[Saved entries]
------------------------------------------------------------------------
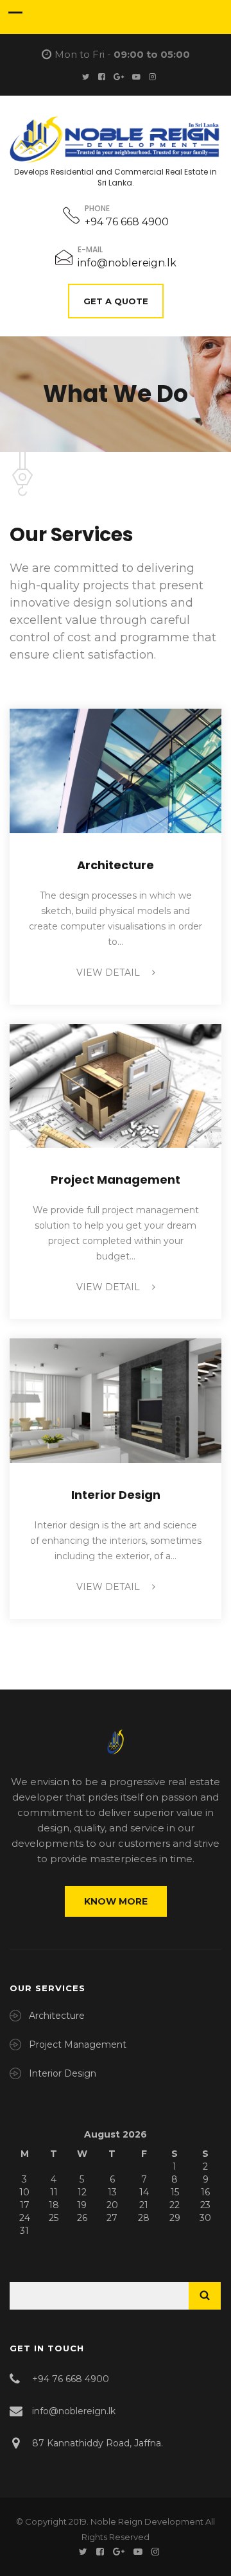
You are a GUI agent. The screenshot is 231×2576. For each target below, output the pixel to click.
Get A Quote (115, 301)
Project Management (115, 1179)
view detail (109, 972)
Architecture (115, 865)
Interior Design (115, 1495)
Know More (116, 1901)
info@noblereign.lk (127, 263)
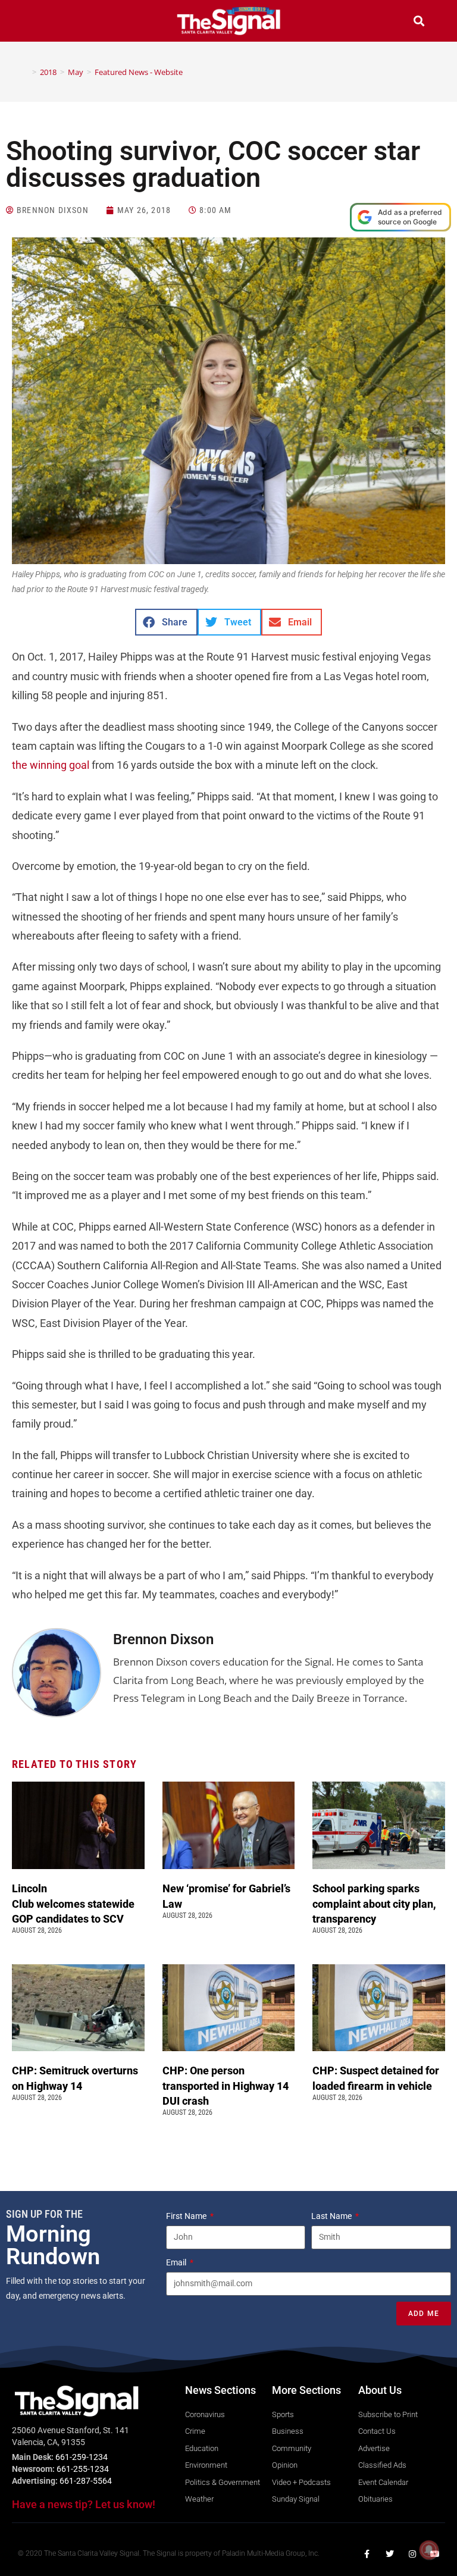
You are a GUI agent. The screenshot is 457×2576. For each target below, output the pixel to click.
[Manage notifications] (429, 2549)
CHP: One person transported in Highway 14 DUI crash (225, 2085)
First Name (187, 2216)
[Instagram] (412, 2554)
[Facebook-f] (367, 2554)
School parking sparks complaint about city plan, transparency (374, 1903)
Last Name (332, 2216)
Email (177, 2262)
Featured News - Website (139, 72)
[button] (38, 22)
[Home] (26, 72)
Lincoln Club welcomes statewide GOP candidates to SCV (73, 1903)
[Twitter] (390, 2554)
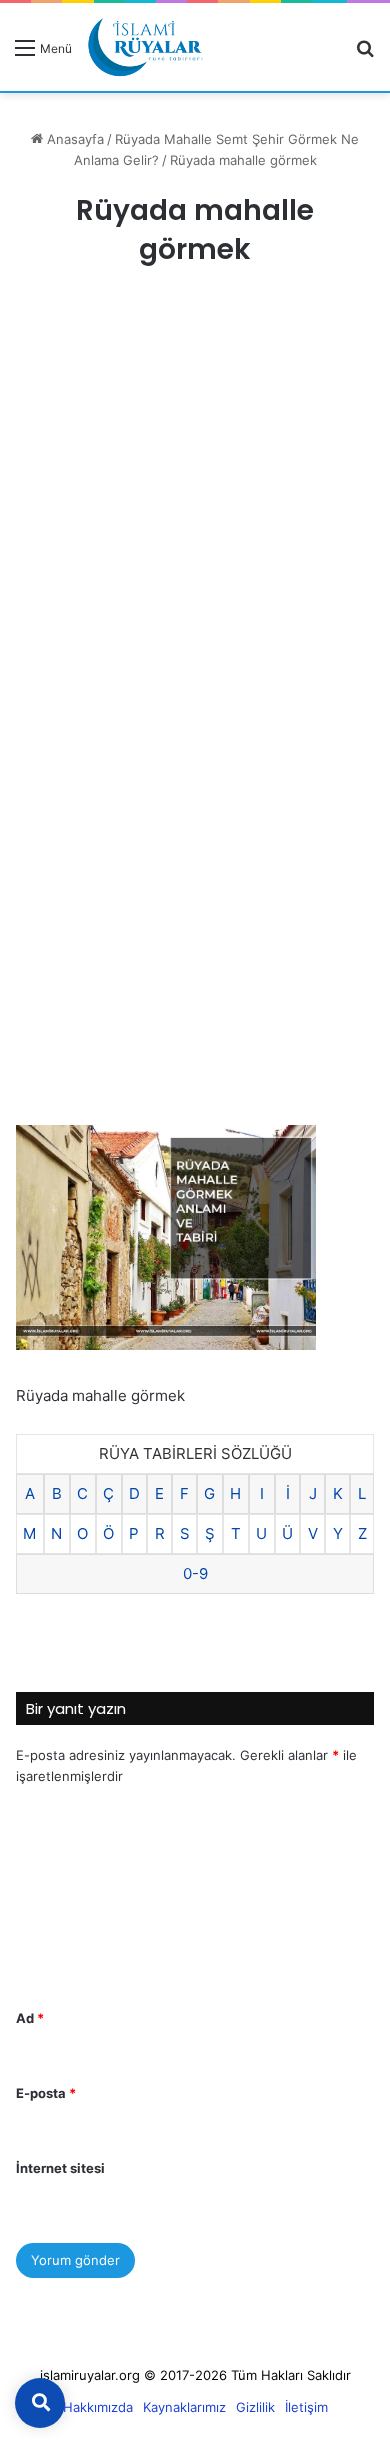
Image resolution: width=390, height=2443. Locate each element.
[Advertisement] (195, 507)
------------------------------------------------------------------------
- Task description -
Could you transcribe exactly the lines from the line containing "First Name (187, 2216)" through the final line of the records, both included, and nothing beyond them? The pictures should be left out.

- Answer area -
First Name (187, 2216)
[Instagram] (412, 2554)
[Facebook-f] (367, 2554)
School parking sparks complaint about city plan, transparency (374, 1903)
Last Name (332, 2216)
Email (177, 2262)
Featured News - Website (139, 72)
[button] (38, 22)
[Home] (26, 72)
Lincoln Club welcomes statewide GOP candidates to SCV (73, 1903)
[Twitter] (390, 2554)
Image resolution: width=390, height=2443. Locate each element.
[Advertisement] (195, 507)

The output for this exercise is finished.